Erwin H. aus St. Stefan ob Stainz befand sich allein in dem im ersten Stock gelegenen Labor. "Ob er die Zweieinhalbliter-Flasche nur getragen oder irgendetwas hineingeschüttet hat, ist derzeit noch Spekulation", sagte ein erhebender Beamter. "Fest steht nur, dass es nach acht Uhr einen lauten Knall gegeben hat und die Flasche in Tausende Scherben zersplittert ist."
Weststeirer mit Hubschrauber ins LKH geflogen
Kollegen eilten dem Weststeirer zu Hilfe. Glassplitter waren zu Geschossen geworden, hatten sich in den Oberkörper und beide Arme des Angestellten gebohrt, der dadurch viel Blut verlor. Zudem waren die Augen verätzt. Der Angestellte wurde zum LKH Graz geflogen.

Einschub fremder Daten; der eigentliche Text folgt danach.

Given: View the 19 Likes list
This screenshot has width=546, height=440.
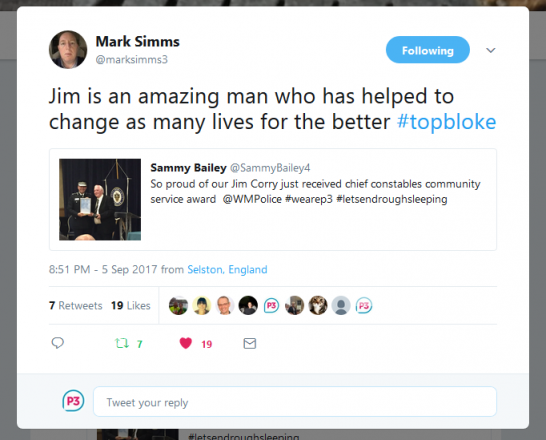Looking at the screenshot, I should click(x=131, y=305).
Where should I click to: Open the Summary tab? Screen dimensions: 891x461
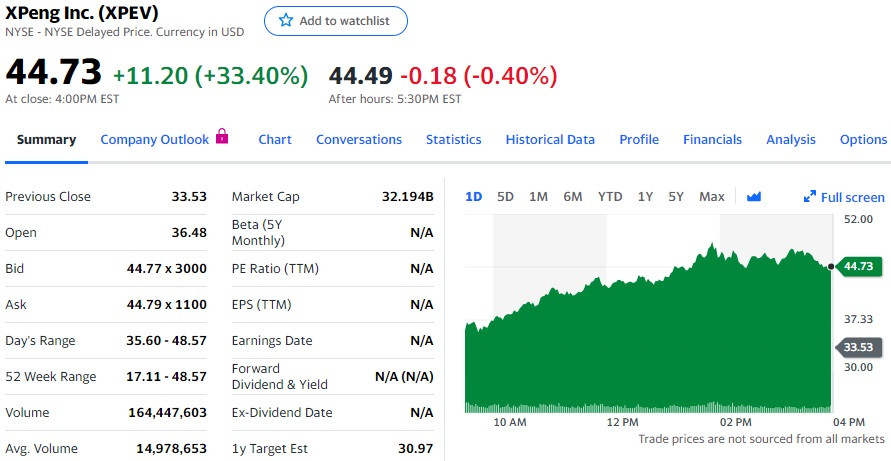pyautogui.click(x=46, y=140)
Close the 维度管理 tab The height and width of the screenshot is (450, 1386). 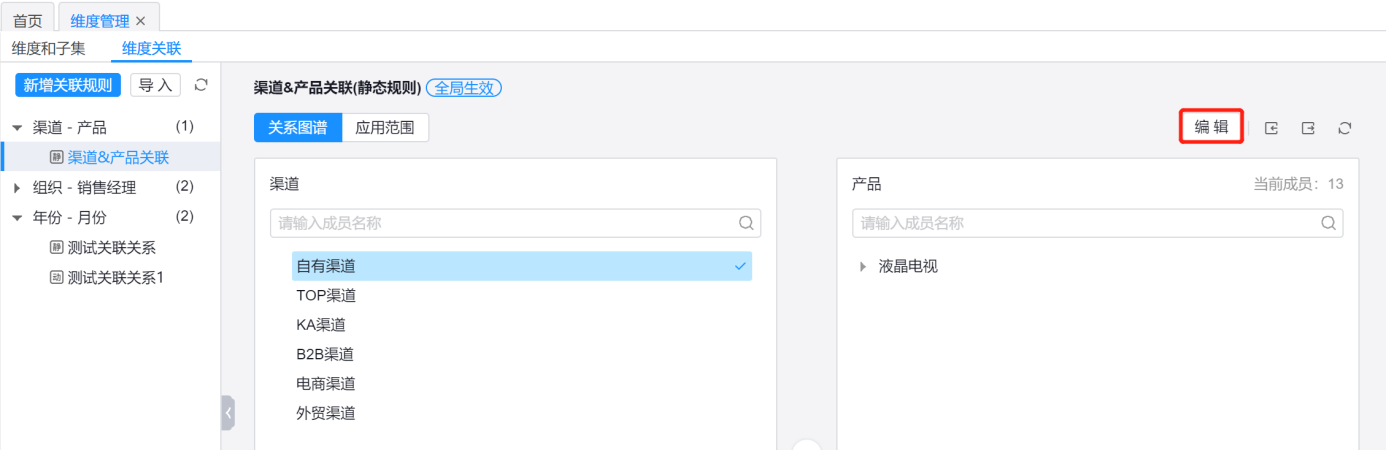pyautogui.click(x=141, y=21)
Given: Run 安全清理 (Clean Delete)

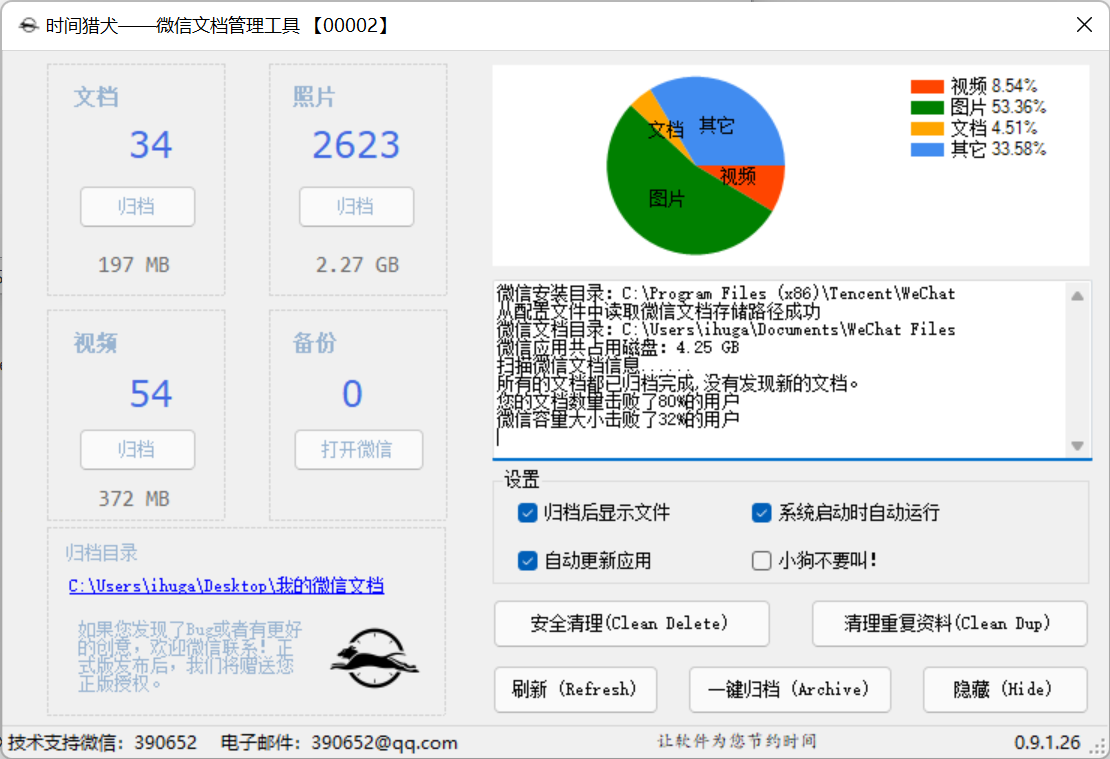Looking at the screenshot, I should point(631,624).
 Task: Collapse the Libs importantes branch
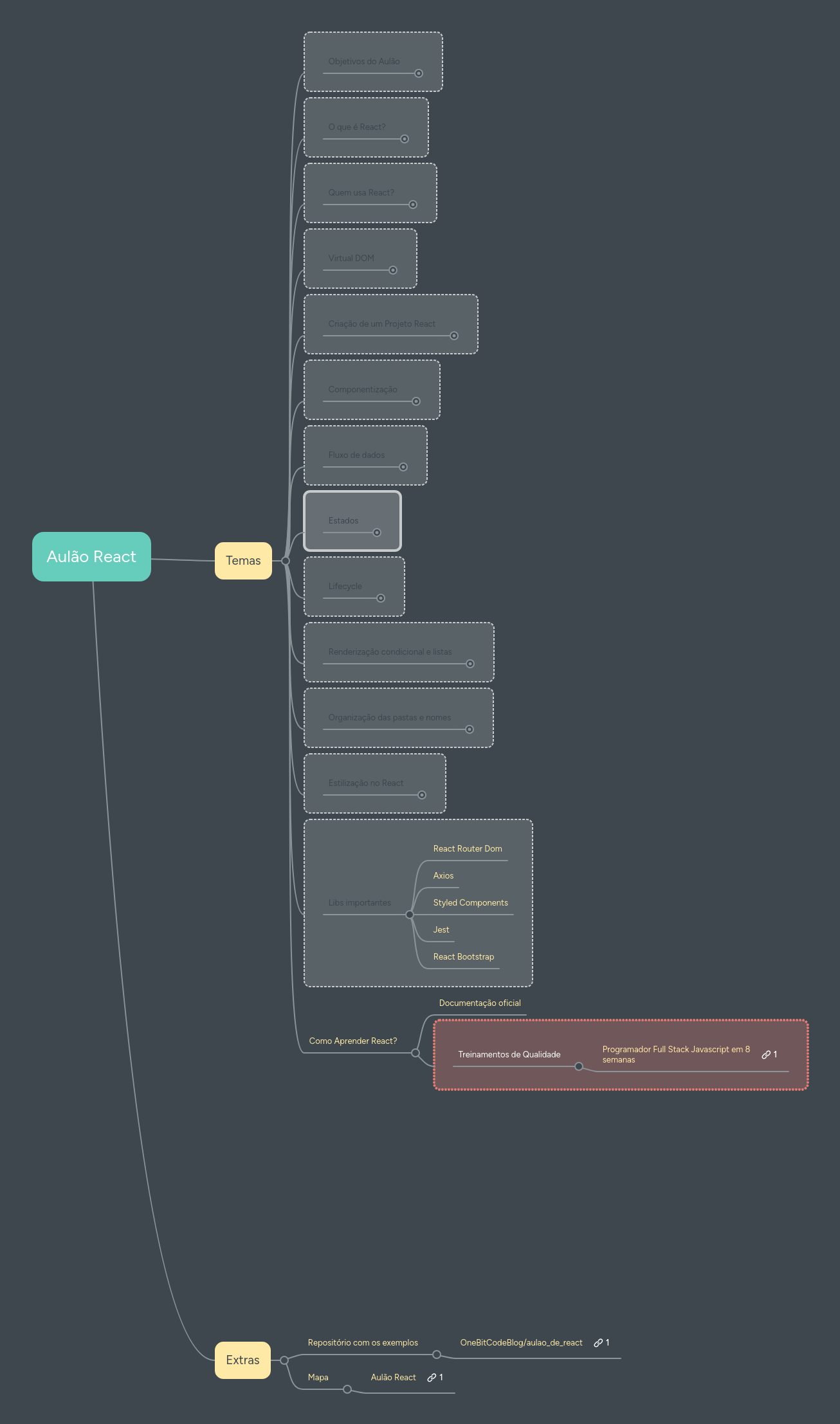point(410,915)
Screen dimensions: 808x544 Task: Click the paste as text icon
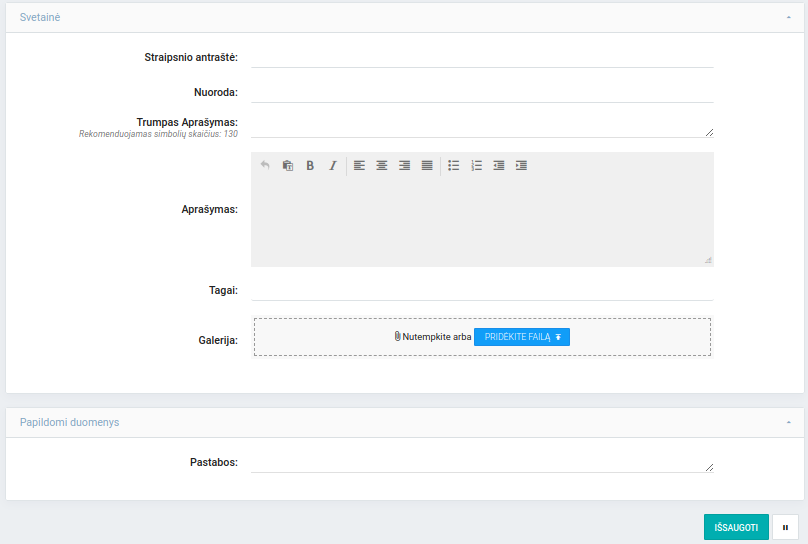[x=288, y=166]
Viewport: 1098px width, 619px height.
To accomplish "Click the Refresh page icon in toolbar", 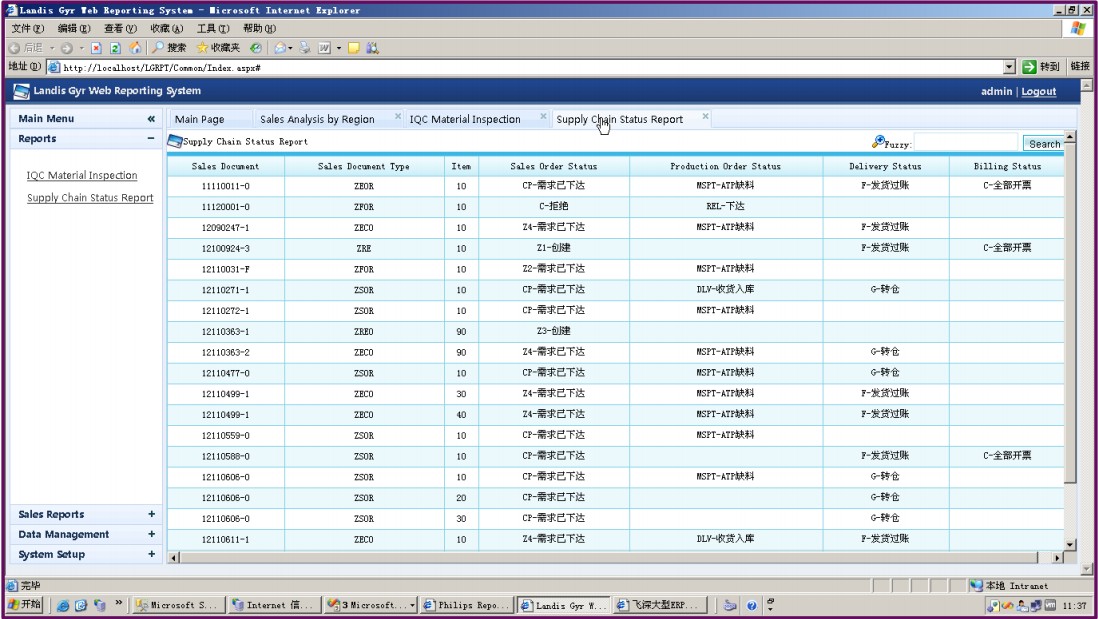I will click(x=115, y=47).
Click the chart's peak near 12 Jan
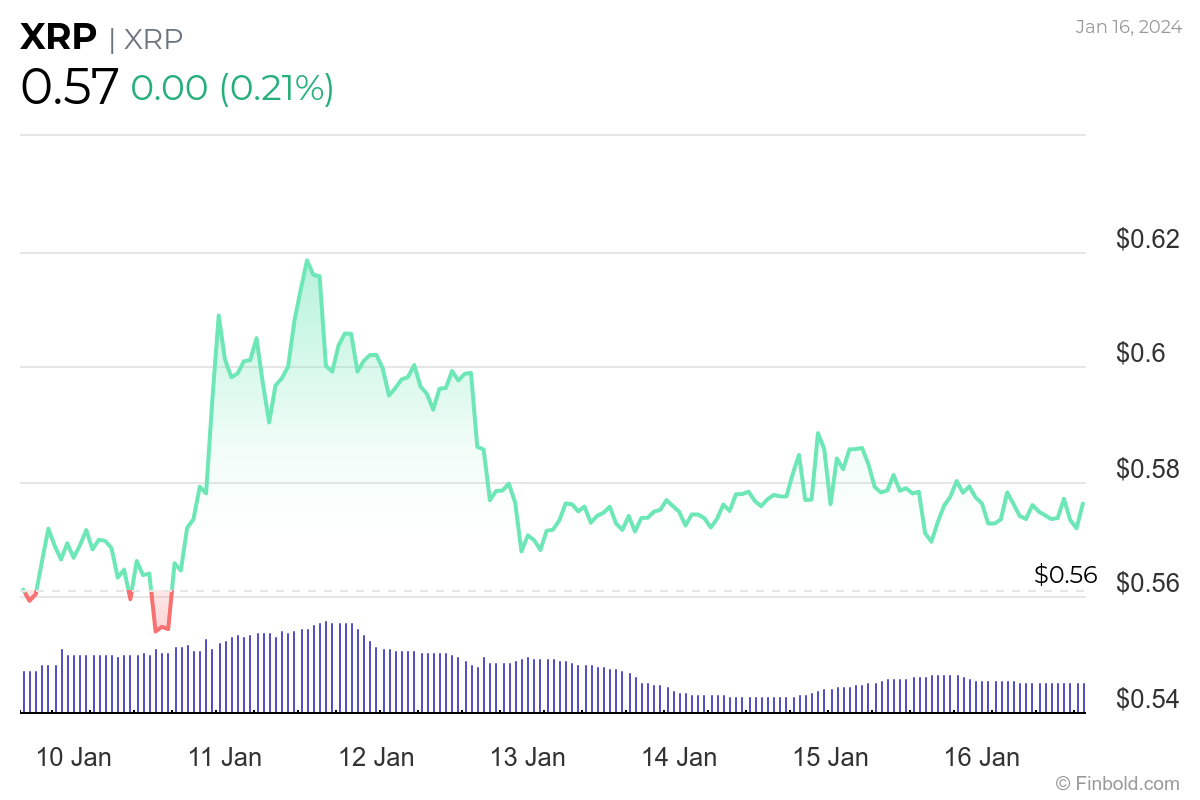Viewport: 1200px width, 800px height. 307,260
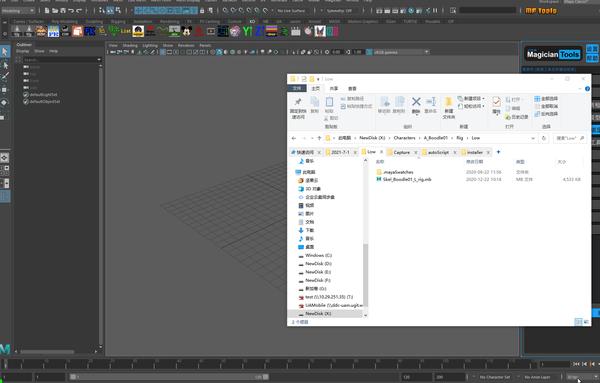Click the undo icon in Maya status line
The width and height of the screenshot is (600, 383).
coord(71,11)
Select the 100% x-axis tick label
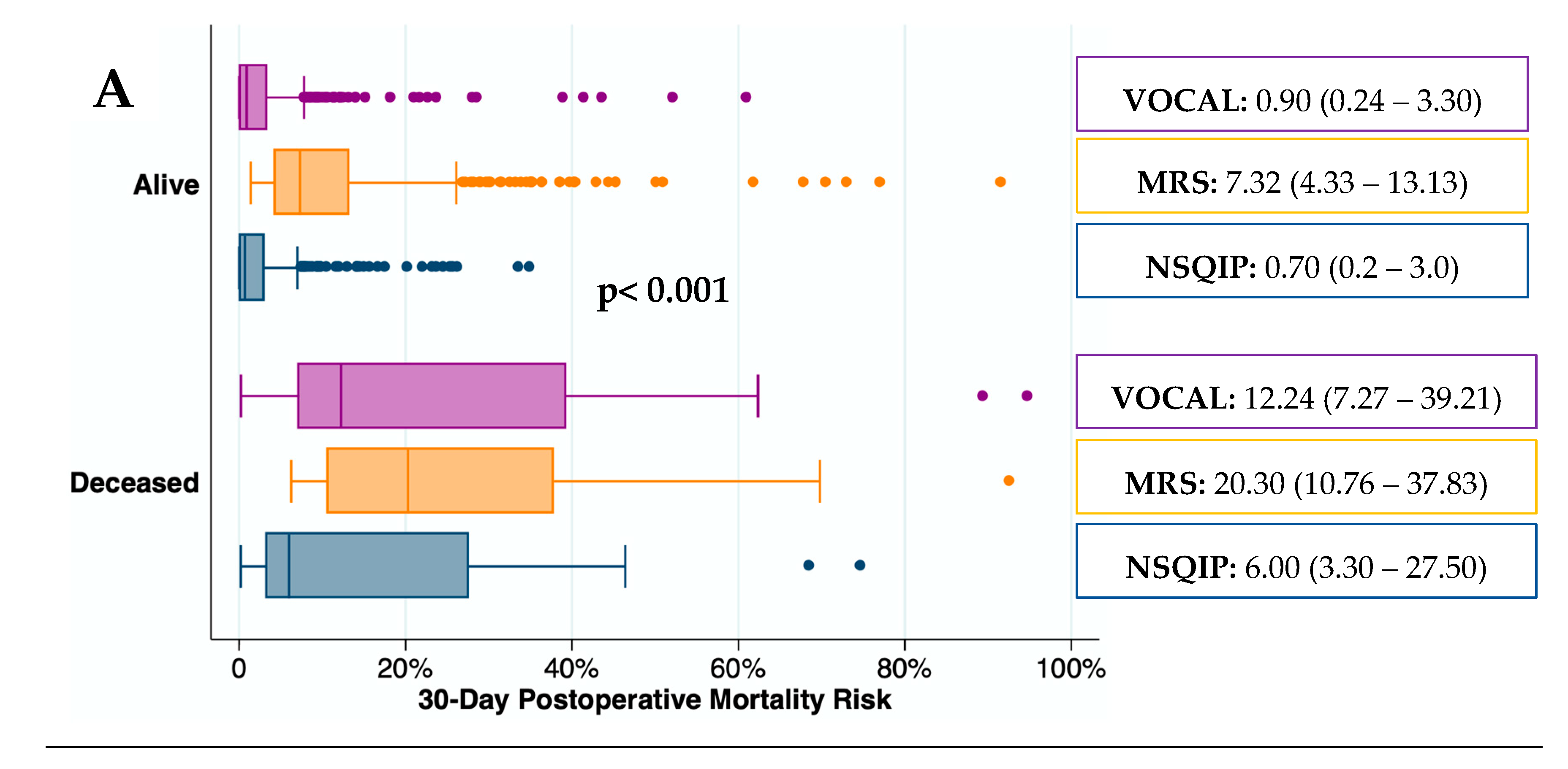This screenshot has height=769, width=1568. (1071, 669)
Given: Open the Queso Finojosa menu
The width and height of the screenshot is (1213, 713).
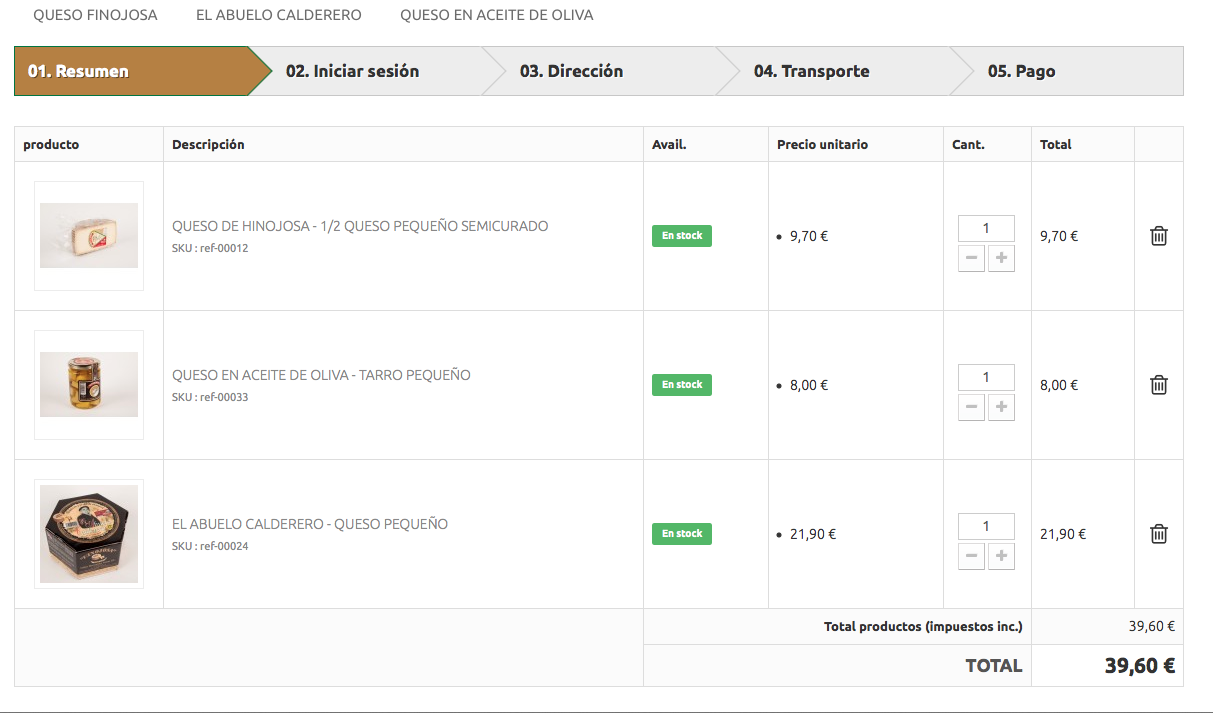Looking at the screenshot, I should [95, 15].
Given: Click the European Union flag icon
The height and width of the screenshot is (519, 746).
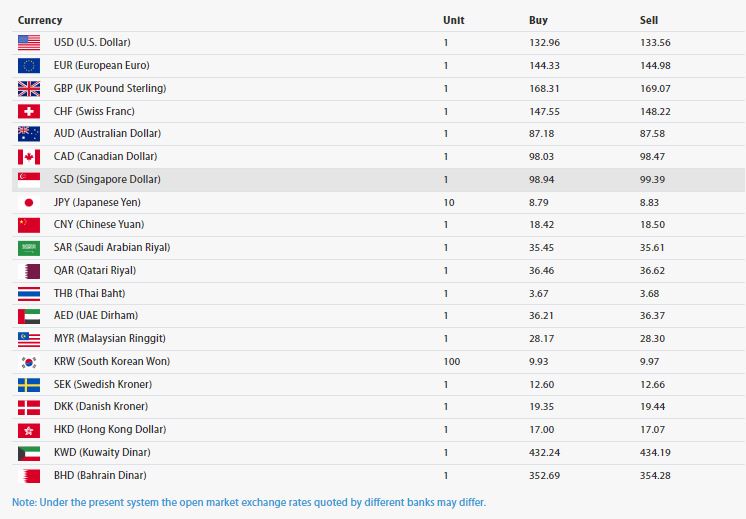Looking at the screenshot, I should point(29,66).
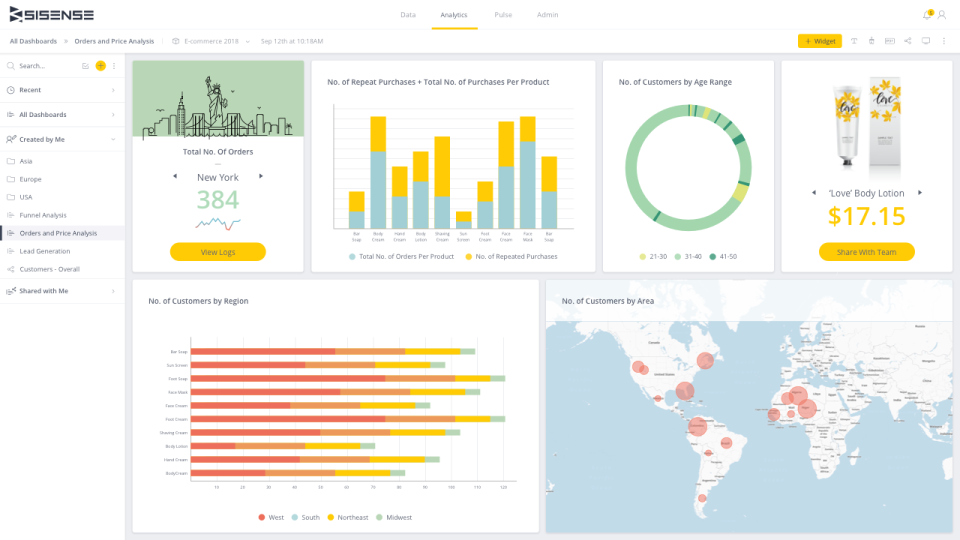Viewport: 960px width, 540px height.
Task: Open the user profile icon
Action: pos(942,15)
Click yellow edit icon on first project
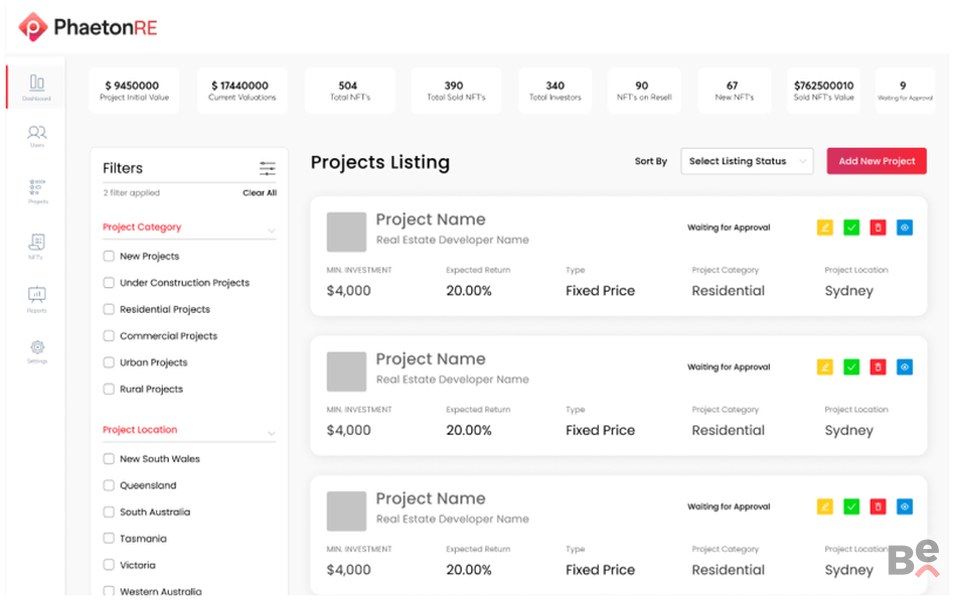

Helfer klagten über Atemprobleme
Von den zehn Helfern, die ein noch nicht bestimmtes freigewordenes Gas eingeatmet hatten, klagten sechs über Atemprobleme. Sie wurden ambulant behandelt, sind jetzt aber schon wieder völlig gesund. Während des Feuerwehr- und Polizeieinsatzes - vorerst war die Gefahrenlage ja unklar - musste das Gebäude, in dem sich das Labor befindet, evakuiert werden. Das betraf für die Dauer von drei Stunden 30 Angestellte.